Pass 3 — Lowering¶
Entry point: lowering::lower (src/lowering/mod.rs).
Output: a StateTable — the flat, backend-agnostic representation
of both the parser and the lexer.
Lowering produces two things: the lexer DFA (what the runtime consults to turn bytes into tokens) and the parser state machine (what consumes those tokens). One DFA per declared lexer mode, one state machine for the whole grammar.
The state machine is built by four sub-passes — build, layout,
optimize, validate — plus a small mark-references post-pass
that flags which FIRST tables backends actually need to emit. The
layout sub-pass also triggers DFA compilation as part of laying out
the final StateTable.
The StateTable¶
The artifact handed to code generation holds:
grammar_name— copied from theGrammar, used by backends for file and package names.tokens: Vec<TokenInfo>— non-fragment tokens, each with its resolved pattern (fragments inlined), itsskipflag, a stable numeric kind id (1-based;0is EOF), and lexer-mode metadata (mode_idfor which mode the token lives in,mode_actionsfor the-> push/-> popactions to fire on a match). Lex failures are surfaced per-language:Option<TK>(None) for Rust / TypeScript / Python, and the unsigned sentinel0xFFFFfor C / Java / C# / Go. Either way, no grammar-declared kind id collides with the failure marker.rule_kinds: Vec<String>— names of the non-fragment rules in declaration order. A rule’sRuleKindid is its index here.first_sets: Vec<FirstSet>— the interned FIRST-set pool. Each entry is{ id, seqs: Vec<Vec<u16>>, has_references: bool }: a set of token-id sequences plus a flag set during a post-optimize pass to mark the entries the generated runtime will actually reference (see Sub-pass 3d below). Backends emit a constant for an entry only when the flag is set.sync_sets: Vec<SyncSet>— the interned SYNC-set pool. Each entry is{ id, kinds: Vec<u16> }: a flat list of token ids.states: BTreeMap<StateId, State>— every parser state, keyed by id. EachStateholds a label and aBody(a sequence ofInstrplus a terminatingTail).entry_states: Vec<(String, StateId)>— public entry points, one per non-fragment rule.k— the grammar’s LL(k).modes: Vec<ModeInfo>— one entry per declared lexer mode.modes[0]is always the default (anonymous) mode; further entries come from@mode(name)pre-annotations in declaration order. EachModeInfocarries the mode’s id, name, and compiled DFA. A grammar without modes has a single-entry vec whose DFA matches every token.StateTable::lexer_dfa()is a shorthand formodes[0].dfa.

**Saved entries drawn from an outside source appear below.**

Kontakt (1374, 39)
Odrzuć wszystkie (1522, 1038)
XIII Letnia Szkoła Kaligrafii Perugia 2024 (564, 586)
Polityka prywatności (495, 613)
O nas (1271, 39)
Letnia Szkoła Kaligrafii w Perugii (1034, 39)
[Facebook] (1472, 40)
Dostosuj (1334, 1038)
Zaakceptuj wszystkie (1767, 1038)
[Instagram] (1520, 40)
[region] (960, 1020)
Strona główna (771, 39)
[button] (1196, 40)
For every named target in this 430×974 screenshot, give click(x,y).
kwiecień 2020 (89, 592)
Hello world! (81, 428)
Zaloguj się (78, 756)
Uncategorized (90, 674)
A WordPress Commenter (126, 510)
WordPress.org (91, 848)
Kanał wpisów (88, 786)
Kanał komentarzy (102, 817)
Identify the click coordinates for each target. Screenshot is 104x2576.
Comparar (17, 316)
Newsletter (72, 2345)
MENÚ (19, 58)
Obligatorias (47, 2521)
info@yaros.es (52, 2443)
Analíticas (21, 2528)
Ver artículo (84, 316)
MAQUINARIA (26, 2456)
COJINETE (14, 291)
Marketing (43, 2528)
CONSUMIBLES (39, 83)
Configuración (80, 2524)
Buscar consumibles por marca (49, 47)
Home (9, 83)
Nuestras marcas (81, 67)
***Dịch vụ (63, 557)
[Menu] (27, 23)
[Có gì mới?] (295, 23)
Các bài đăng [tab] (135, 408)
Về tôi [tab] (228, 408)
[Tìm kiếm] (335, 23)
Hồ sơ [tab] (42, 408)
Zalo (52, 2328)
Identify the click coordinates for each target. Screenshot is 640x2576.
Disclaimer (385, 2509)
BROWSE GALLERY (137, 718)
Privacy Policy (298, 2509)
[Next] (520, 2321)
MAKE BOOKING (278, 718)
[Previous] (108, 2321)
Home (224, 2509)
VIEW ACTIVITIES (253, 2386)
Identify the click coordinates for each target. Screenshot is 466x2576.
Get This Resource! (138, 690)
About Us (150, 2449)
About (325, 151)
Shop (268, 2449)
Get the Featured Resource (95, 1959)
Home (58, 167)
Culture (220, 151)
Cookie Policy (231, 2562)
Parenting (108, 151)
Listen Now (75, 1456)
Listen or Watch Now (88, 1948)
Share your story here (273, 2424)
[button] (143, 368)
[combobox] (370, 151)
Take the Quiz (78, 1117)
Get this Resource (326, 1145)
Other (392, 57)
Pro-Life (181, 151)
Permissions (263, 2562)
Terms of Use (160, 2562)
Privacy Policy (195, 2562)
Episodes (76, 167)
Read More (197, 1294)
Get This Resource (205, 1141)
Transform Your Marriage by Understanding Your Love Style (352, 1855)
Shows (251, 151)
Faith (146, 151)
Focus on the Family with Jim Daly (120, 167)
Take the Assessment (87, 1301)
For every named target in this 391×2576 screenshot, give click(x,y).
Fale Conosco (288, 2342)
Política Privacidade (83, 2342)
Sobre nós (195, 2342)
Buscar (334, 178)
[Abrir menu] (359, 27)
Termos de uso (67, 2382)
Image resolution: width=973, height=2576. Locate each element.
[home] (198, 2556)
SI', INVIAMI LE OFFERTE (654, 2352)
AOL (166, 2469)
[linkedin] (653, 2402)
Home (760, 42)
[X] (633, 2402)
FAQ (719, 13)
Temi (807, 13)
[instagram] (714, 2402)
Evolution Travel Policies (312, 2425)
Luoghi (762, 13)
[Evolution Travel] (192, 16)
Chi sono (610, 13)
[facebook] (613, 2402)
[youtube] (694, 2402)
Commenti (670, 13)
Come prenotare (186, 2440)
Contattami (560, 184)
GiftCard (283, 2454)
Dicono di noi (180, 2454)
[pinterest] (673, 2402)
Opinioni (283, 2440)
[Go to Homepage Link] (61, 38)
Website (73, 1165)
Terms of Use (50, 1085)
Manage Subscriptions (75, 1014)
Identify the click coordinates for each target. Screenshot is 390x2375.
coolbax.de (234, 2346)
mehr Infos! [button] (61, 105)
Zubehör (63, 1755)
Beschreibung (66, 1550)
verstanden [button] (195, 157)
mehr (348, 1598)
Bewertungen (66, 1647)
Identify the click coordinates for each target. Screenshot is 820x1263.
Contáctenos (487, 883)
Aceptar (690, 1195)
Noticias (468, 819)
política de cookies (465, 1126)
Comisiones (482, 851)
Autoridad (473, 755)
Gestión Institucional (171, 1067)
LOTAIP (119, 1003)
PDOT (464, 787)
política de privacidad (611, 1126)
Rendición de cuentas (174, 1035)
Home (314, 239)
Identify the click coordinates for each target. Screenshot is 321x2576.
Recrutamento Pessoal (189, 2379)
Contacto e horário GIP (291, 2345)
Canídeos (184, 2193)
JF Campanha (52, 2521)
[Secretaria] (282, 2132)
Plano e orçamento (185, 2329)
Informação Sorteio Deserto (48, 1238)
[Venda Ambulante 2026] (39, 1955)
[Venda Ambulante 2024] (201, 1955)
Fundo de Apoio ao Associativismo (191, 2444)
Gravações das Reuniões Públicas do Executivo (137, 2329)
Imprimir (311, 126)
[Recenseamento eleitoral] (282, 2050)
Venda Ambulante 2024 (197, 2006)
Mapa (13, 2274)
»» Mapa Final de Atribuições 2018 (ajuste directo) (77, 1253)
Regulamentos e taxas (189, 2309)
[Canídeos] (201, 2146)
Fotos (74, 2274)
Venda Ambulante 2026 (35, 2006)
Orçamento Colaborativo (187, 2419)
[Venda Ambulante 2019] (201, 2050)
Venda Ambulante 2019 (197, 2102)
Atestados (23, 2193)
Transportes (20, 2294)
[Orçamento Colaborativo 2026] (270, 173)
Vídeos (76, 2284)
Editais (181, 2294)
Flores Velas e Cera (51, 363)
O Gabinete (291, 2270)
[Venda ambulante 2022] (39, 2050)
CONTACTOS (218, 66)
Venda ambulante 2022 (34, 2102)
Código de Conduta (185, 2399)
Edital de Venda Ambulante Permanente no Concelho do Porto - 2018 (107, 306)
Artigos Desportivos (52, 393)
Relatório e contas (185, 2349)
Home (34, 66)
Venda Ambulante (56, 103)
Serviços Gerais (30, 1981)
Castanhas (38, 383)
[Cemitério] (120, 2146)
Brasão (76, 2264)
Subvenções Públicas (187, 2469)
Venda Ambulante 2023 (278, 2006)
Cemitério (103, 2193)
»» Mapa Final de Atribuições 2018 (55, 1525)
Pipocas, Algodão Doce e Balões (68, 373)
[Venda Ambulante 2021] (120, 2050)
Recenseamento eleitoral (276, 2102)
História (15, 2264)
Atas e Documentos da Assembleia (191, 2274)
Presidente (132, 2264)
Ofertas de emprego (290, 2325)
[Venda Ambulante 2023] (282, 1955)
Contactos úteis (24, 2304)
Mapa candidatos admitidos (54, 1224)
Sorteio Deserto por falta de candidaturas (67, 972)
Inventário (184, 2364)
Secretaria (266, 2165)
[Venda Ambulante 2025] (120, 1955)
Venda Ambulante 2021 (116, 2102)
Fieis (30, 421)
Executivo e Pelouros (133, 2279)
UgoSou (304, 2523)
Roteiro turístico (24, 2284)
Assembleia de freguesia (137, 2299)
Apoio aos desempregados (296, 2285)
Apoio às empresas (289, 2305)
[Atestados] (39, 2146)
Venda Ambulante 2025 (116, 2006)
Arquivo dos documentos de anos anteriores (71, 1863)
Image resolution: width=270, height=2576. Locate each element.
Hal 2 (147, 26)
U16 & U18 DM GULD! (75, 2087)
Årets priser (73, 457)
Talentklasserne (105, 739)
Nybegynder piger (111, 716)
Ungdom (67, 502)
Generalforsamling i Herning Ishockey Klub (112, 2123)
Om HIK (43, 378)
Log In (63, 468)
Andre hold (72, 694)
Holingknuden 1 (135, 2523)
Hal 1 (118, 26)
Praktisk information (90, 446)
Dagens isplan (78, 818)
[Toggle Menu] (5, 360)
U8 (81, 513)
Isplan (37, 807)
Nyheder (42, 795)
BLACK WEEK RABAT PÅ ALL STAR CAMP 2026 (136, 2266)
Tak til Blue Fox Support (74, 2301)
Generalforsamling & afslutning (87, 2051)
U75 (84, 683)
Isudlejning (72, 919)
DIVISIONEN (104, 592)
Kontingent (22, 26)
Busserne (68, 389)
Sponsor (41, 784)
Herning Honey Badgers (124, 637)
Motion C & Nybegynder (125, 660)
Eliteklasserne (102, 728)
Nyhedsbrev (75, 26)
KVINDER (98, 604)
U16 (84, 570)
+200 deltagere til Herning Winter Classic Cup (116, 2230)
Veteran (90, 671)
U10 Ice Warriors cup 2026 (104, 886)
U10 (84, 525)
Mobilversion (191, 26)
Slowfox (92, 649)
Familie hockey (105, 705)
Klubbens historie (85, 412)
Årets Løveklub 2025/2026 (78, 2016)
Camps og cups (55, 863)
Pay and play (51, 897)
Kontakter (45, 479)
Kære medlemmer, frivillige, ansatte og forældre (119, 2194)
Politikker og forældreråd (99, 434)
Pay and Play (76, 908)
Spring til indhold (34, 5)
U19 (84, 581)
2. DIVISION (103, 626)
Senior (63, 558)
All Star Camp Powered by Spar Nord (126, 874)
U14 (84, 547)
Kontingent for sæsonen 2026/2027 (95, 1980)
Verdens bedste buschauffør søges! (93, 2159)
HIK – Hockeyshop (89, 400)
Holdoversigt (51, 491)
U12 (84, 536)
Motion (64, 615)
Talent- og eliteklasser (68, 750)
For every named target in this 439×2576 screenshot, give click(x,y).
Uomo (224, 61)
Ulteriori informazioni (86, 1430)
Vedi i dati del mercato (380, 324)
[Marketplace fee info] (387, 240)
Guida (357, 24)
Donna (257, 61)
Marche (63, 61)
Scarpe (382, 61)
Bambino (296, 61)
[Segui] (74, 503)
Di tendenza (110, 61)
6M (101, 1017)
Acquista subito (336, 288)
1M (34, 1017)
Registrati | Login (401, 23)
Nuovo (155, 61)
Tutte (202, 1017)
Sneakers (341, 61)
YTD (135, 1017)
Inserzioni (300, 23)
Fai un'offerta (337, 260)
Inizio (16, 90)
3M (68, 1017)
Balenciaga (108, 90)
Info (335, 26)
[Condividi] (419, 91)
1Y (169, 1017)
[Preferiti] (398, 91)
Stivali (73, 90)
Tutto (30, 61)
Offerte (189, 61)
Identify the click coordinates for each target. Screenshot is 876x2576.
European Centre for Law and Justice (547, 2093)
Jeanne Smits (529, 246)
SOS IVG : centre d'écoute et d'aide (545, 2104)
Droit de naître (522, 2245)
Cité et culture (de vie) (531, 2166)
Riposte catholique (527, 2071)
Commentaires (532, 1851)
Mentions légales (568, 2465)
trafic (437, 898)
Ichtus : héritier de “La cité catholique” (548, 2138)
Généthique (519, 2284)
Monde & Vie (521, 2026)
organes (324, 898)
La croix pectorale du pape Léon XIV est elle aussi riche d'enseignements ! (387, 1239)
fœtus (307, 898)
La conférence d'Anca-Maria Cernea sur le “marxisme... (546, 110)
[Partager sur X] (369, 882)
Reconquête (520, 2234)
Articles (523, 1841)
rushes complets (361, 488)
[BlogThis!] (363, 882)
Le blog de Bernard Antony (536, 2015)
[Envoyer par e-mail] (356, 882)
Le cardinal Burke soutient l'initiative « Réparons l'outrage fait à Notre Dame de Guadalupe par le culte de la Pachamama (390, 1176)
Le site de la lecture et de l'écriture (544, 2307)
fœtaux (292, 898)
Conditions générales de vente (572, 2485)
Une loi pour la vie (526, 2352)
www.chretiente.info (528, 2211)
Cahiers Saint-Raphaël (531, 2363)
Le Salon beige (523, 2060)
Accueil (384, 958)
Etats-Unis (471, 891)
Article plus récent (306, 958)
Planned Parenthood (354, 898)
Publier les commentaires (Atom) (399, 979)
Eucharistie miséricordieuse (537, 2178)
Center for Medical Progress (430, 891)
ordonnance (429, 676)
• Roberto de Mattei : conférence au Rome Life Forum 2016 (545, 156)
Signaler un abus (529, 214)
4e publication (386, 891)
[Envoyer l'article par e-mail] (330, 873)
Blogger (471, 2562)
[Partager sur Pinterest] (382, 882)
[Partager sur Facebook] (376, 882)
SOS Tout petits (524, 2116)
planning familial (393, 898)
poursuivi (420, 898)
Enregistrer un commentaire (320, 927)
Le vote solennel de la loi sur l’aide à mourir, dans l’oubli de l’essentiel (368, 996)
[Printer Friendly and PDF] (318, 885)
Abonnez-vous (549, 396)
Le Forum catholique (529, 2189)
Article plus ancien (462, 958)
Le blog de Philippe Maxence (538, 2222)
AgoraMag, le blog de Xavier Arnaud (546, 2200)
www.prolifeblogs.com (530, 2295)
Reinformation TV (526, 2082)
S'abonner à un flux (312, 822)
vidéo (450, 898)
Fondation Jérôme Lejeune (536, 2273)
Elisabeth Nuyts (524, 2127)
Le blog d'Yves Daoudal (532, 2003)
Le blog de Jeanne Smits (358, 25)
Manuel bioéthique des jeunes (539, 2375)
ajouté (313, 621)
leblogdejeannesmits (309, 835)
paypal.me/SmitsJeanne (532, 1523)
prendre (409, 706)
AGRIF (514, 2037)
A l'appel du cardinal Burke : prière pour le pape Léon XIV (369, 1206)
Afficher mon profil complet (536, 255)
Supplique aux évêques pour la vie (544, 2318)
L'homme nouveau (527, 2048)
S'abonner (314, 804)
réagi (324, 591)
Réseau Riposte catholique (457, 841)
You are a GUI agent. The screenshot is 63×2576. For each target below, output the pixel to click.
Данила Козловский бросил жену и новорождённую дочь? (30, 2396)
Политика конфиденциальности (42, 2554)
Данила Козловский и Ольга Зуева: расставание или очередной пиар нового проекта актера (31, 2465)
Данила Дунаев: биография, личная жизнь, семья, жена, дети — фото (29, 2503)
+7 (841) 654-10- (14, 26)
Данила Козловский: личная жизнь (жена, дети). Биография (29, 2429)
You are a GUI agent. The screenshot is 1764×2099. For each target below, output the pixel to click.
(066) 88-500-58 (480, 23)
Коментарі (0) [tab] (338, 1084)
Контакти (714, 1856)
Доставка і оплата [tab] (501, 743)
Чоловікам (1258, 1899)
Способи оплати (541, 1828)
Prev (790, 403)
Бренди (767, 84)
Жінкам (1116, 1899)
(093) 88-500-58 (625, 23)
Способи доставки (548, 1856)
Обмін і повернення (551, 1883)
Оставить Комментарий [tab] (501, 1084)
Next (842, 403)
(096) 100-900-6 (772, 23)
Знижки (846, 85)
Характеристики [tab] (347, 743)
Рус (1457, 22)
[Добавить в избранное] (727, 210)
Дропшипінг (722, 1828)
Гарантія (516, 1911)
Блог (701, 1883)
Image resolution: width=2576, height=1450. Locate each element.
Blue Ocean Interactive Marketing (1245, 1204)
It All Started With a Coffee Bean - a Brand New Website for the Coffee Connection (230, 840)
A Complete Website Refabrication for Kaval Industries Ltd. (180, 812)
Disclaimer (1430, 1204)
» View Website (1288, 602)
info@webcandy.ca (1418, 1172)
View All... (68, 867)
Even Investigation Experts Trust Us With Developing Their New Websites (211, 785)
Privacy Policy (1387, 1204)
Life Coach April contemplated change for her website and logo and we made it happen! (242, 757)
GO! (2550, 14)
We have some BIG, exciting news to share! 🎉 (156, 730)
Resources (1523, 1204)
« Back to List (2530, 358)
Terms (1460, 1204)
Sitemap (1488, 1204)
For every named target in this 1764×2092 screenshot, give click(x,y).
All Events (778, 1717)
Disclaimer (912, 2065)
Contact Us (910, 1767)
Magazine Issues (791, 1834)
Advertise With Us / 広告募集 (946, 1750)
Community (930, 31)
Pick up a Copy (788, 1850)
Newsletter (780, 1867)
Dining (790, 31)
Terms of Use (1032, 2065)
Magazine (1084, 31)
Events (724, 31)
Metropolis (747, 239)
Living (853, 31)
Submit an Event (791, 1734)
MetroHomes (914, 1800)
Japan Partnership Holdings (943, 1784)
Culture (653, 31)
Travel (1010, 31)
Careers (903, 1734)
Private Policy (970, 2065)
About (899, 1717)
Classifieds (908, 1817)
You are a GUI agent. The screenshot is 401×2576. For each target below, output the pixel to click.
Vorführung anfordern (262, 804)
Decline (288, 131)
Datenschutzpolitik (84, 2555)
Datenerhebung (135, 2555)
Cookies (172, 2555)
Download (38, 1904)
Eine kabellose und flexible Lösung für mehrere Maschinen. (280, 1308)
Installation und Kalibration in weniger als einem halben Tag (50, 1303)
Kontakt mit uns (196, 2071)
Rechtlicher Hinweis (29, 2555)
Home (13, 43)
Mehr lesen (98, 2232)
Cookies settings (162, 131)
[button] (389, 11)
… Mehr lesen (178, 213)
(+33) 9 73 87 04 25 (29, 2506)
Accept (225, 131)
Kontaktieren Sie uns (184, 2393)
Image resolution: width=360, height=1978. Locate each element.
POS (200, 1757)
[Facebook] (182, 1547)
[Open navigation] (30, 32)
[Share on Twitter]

EOF’s id is the constant parsuna_rt::TOKEN_EOF (= 0); it is
not stored on the state table because every backend can read the
constant directly. TERMINATED (u32::MAX) is the sentinel
state id meaning “the parser has finished” — also not stored on the
table.
The lexer DFAs¶
File: src/lowering/lexer_dfa.rs.
At runtime the lexer turns the source bytes into a stream of tokens
before the parser state machine ever runs, so it is the natural place
to start. Each declared lexer mode gets its own DFA, compiled from the
list of non-fragment tokens whose mode_id matches — with fragment
references resolved by the build phase beforehand — using standard
Thompson construction plus subset determinization:
NFA construction. Each token’s
TokenPatternis compiled to an NFA fragment whose end state accepts that token’s kind id.Seqconcatenates fragments;Altε-joins them at both ends;Opt/Star/Plususe the classical ε-transition patterns.Refpatterns are unreachable at this point — fragments are resolved earlier — so reaching one is a bug.Top-level alternation. All tokens in the mode share a single start state via ε-transitions. This is what lets the lexer try every pattern in parallel.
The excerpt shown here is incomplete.